> [Task data]:
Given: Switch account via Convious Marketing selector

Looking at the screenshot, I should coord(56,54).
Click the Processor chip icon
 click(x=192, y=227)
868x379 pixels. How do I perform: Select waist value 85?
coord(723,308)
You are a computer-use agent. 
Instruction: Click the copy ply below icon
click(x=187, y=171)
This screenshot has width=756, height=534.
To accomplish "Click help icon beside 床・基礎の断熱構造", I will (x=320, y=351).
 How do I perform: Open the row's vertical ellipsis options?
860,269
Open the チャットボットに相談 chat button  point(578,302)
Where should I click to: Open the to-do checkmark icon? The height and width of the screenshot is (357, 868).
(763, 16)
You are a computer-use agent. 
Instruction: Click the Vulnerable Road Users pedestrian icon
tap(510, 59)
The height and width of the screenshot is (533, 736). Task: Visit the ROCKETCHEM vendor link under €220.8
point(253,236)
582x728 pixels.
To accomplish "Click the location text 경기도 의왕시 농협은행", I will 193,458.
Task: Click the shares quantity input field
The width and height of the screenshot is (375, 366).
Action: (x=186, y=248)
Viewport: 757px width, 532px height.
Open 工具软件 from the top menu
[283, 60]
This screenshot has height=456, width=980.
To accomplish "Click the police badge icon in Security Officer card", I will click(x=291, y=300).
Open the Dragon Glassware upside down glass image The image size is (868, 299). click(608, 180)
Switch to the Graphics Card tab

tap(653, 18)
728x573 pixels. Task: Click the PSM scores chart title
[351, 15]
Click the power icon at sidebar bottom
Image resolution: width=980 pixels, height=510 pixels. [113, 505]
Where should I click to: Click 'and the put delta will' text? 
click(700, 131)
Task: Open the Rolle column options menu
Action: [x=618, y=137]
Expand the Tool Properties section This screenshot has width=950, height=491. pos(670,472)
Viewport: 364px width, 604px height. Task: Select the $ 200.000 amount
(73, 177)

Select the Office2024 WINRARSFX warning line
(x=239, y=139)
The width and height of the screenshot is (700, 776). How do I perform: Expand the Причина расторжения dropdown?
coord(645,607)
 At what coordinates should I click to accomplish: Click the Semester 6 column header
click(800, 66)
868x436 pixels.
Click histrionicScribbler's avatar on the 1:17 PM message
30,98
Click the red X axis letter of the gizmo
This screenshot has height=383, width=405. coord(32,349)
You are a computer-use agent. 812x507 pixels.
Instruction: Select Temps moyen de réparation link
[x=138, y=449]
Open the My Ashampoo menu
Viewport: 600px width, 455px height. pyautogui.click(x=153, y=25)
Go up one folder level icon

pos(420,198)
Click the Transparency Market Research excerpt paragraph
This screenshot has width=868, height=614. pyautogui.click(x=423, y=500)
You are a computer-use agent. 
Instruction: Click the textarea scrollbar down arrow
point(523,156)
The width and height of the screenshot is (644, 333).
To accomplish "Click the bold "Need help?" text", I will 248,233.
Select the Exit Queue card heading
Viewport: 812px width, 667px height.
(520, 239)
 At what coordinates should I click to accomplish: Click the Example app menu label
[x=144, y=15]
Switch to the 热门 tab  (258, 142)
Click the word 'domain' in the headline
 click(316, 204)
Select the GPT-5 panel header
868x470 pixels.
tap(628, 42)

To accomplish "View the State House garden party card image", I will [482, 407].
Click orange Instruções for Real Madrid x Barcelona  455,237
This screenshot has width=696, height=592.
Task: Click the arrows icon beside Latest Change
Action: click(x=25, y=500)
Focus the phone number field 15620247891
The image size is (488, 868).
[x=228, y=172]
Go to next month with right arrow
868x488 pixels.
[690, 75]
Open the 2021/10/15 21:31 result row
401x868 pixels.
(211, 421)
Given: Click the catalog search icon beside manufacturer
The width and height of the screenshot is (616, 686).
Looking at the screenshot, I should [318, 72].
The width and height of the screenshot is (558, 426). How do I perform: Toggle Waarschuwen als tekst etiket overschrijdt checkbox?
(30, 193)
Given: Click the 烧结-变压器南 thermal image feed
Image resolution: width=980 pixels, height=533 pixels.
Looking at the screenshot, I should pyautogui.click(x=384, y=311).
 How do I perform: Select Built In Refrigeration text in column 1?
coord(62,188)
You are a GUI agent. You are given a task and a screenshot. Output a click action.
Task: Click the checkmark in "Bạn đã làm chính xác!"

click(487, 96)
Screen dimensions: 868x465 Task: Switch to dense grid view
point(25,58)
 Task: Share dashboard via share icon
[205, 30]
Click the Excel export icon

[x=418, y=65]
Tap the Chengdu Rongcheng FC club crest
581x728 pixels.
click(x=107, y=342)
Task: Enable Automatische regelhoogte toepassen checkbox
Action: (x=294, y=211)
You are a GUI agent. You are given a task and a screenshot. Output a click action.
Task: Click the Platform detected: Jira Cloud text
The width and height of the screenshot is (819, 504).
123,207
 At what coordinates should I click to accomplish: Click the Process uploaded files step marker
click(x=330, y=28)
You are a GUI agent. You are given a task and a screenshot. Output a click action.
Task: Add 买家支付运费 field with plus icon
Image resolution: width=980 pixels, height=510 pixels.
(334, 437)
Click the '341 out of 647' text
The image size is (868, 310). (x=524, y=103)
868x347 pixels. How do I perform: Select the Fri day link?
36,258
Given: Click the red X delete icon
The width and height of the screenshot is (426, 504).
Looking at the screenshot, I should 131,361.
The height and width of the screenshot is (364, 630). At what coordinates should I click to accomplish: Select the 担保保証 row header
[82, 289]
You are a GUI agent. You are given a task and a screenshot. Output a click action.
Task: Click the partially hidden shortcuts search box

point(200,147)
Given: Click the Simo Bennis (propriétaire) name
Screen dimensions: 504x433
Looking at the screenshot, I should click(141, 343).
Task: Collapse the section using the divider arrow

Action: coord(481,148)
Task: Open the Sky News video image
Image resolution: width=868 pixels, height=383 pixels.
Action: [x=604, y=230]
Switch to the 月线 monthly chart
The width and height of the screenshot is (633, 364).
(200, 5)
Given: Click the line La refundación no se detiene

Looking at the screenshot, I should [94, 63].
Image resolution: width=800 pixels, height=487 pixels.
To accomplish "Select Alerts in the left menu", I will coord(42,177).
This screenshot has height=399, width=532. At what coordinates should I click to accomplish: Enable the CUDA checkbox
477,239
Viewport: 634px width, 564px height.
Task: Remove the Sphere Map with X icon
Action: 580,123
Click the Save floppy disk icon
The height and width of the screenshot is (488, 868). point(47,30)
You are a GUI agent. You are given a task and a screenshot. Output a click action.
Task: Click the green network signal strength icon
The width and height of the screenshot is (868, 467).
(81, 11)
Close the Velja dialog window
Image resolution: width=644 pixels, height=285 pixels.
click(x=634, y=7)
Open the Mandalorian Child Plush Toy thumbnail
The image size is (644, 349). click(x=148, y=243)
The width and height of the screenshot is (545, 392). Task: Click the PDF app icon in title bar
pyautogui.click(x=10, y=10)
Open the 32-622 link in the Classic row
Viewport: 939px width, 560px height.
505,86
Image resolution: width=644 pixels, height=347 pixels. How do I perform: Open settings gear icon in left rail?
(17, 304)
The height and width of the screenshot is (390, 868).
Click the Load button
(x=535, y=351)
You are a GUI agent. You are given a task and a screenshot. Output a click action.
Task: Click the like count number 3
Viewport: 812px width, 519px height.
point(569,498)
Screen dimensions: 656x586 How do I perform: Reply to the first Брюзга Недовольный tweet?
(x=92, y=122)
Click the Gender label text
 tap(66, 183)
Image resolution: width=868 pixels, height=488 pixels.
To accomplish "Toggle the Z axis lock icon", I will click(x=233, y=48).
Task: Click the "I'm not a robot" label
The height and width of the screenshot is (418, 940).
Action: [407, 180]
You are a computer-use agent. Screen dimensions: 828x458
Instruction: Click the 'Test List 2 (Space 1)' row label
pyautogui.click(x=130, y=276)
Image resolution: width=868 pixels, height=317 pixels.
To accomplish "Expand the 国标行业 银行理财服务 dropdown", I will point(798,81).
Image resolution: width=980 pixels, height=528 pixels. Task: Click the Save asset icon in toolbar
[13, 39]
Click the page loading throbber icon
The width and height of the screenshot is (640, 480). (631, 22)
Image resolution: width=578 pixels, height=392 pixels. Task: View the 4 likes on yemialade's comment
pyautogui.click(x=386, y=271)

> [Task objective]:
In the answer, give the lines from the first line of the data through the line with "582x728 pixels.", exactly as they appear and with no additions.

> [Exercise answer]:
Given: Switch account via Convious Marketing selector

Looking at the screenshot, I should coord(56,54).
Click the Processor chip icon
 click(x=192, y=227)
868x379 pixels. How do I perform: Select waist value 85?
coord(723,308)
You are a computer-use agent. 
Instruction: Click the copy ply below icon
click(x=187, y=171)
This screenshot has width=756, height=534.
To accomplish "Click help icon beside 床・基礎の断熱構造", I will (x=320, y=351).
 How do I perform: Open the row's vertical ellipsis options?
860,269
Open the チャットボットに相談 chat button  point(578,302)
Where should I click to: Open the to-do checkmark icon? The height and width of the screenshot is (357, 868).
(763, 16)
You are a computer-use agent. 
Instruction: Click the Vulnerable Road Users pedestrian icon
tap(510, 59)
The height and width of the screenshot is (533, 736). Task: Visit the ROCKETCHEM vendor link under €220.8
point(253,236)
582x728 pixels.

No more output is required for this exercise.